Deadly Merritt Island Shooting At Walmart In June Determined To Be Self-Defense, Legally Justified: Prosecutors

Shooting happened June 2, 2019

State prosecutors have announced that the deadly force used by 28-year-old Rashad Gibson when he shot and killed 27-year-old Shawn Robbins at the Merritt Island Walmart on June 2, 2019, was legally justified and amounted to self-defense.

BREVARD COUNTY • MERRITT ISLAND, FLORIDA – State prosecutors have announced that the deadly force used by 28-year-old Rashad Gibson when he shot and killed 27-year-old Shawn Robbins at the Merritt Island Walmart on June 2, 2019, was legally justified and amounted to self-defense.
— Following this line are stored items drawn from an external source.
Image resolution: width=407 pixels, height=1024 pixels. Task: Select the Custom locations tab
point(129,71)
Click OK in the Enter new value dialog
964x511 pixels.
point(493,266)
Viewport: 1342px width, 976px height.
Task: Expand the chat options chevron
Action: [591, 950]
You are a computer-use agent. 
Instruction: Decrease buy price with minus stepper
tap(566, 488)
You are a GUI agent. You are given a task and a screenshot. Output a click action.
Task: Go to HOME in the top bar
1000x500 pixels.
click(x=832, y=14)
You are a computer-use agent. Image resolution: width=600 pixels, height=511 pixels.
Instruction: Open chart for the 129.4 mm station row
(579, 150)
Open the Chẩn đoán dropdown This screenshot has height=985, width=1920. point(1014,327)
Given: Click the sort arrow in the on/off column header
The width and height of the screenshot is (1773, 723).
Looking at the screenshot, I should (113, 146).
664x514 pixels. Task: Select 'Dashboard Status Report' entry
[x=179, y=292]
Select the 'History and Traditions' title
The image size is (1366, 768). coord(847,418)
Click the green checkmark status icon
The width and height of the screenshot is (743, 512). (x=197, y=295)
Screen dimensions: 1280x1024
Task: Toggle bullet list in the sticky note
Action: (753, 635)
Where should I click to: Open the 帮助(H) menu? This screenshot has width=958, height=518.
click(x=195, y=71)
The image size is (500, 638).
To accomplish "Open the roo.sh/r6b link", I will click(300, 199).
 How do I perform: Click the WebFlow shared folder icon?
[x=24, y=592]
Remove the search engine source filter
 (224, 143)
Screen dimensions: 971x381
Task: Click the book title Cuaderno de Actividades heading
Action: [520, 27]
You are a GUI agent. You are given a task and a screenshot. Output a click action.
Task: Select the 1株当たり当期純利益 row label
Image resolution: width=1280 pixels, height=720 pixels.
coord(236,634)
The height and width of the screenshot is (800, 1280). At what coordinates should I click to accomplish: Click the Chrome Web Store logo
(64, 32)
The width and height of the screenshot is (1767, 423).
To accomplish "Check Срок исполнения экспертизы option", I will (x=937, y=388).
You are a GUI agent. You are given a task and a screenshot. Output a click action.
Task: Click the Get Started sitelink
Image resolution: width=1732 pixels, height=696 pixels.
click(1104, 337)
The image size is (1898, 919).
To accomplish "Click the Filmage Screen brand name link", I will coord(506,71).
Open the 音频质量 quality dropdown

The shooting happened about 8:30 p.m. just inside the entrance of Walmart, located on 1500 East Merritt Island Causeway, where Gibson worked as a manager.

The investigation revealed that both men were involved in a relationship with the same woman, and that Robbins had gone to the store to confront Gibson about it.

It was discovered that Robbins had previously made both verbal and text message threats to harm Gibson, and Gibson was aware Robbins was known to carry a firearm.

Shawn Robbins (above) was shot and killed after a shooting at the Merritt Island Walmart on June 2, 2019. The investigation revealed that Robbins and Gibson were involved in a relationship with the same woman, and that Robbins had gone to the store to confront Gibson about it.

Documents say that is when Gibson armed himself with a firearm he brought to the store earlier that day.

Soon after, he was confronted by Robbins and fearing for his life, shot Robbins once.

Robbins was taken to Rockledge Regional Medical Center where he later died from his injuries.

State prosecutors have announced that the deadly force used by 28-year-old Rashad Gibson when he shot and killed 27-year-old Shawn Robbins at the Merritt Island Walmart on June 2, 2019, was legally justified and amounted to self-defense.

Investigators say Gibson remained at the scene and cooperated with them.

After a careful and thorough review of all the evidence gathered in the Brevard Sheriff’s Office and the State Attorneys Office investigations, an experienced team of prosecutors reached the decision that Gibson’s use of force was justified, as he believed his life was in imminent danger and acted in self-defense.

While the investigation found that Gibson did posses a concealed firearm without a valid concealed weapon permit, the facts and circumstances established he had a reasonable fear for his safety and as a necessity to protect himself, according to prosecutors.